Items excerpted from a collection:

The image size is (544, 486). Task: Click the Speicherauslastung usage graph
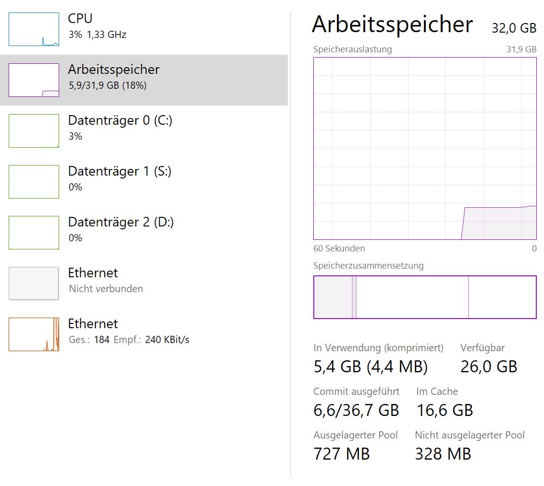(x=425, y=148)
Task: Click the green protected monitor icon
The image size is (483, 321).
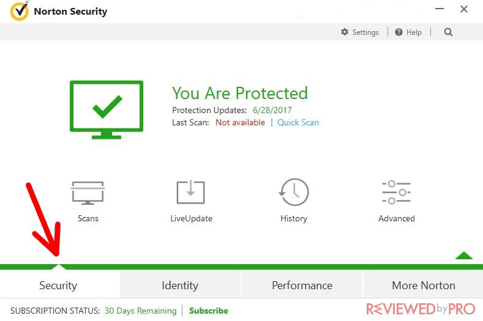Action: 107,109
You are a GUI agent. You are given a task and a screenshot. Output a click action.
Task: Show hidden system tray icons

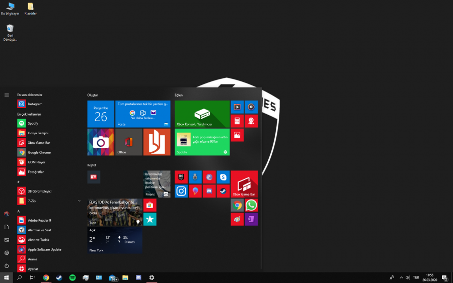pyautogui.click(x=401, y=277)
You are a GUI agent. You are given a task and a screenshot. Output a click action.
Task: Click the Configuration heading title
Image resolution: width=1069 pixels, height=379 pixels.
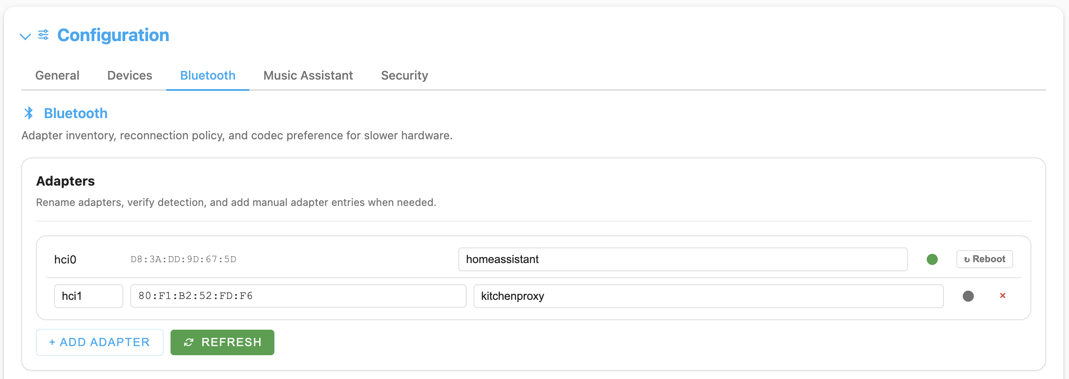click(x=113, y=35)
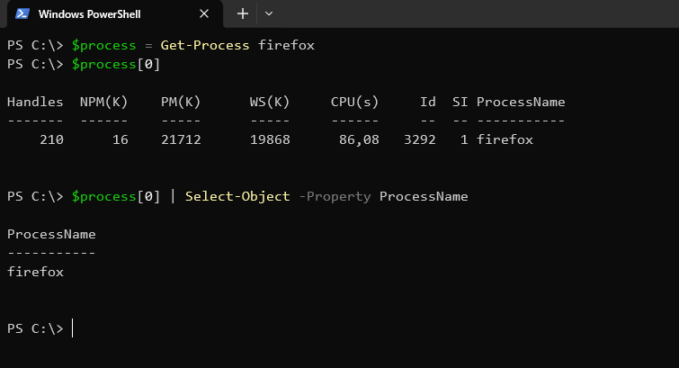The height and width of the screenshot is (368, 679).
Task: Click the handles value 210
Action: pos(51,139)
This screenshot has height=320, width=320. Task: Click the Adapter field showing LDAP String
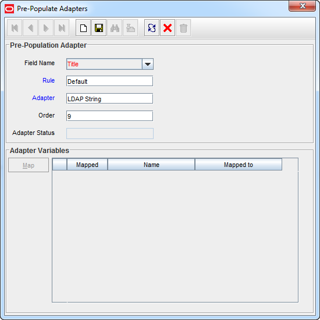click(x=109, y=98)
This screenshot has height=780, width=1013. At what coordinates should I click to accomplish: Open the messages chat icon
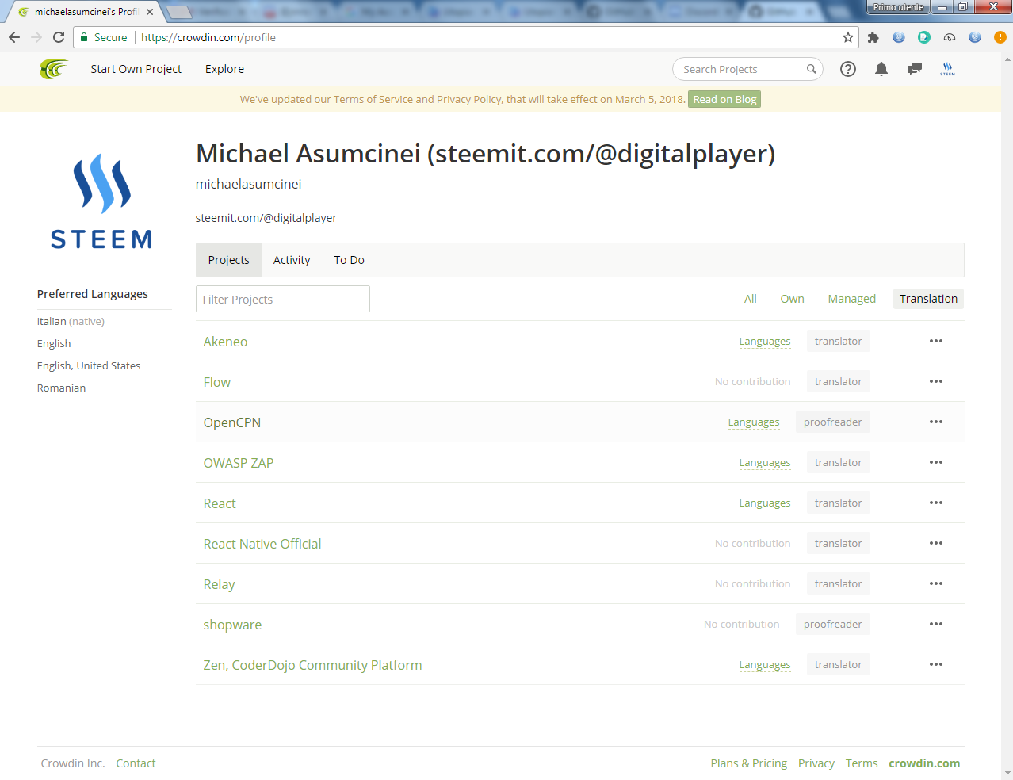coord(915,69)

What the task requires: Change "GUI agent" to "interface agent" throughout the items above and leave everything else as it is. Omit the pictures from your answer.

Solved problem:
The image size is (544, 486). Task: Click the Speicherauslastung usage graph
(x=425, y=148)
Task: Click the green protected monitor icon
The image size is (483, 321).
Action: 107,109
You are a interface agent. You are given a task and a screenshot. Output a click action.
Task: Show hidden system tray icons

pyautogui.click(x=401, y=277)
You are a interface agent. You are given a task and a screenshot. Output a click action.
Task: Click the Configuration heading title
Image resolution: width=1069 pixels, height=379 pixels.
click(x=113, y=35)
The height and width of the screenshot is (368, 679).
Task: Click the handles value 210
Action: pos(51,139)
This screenshot has height=320, width=320. Task: Click the Adapter field showing LDAP String
click(x=109, y=98)
This screenshot has height=780, width=1013. At what coordinates should I click to accomplish: Open the messages chat icon
coord(915,69)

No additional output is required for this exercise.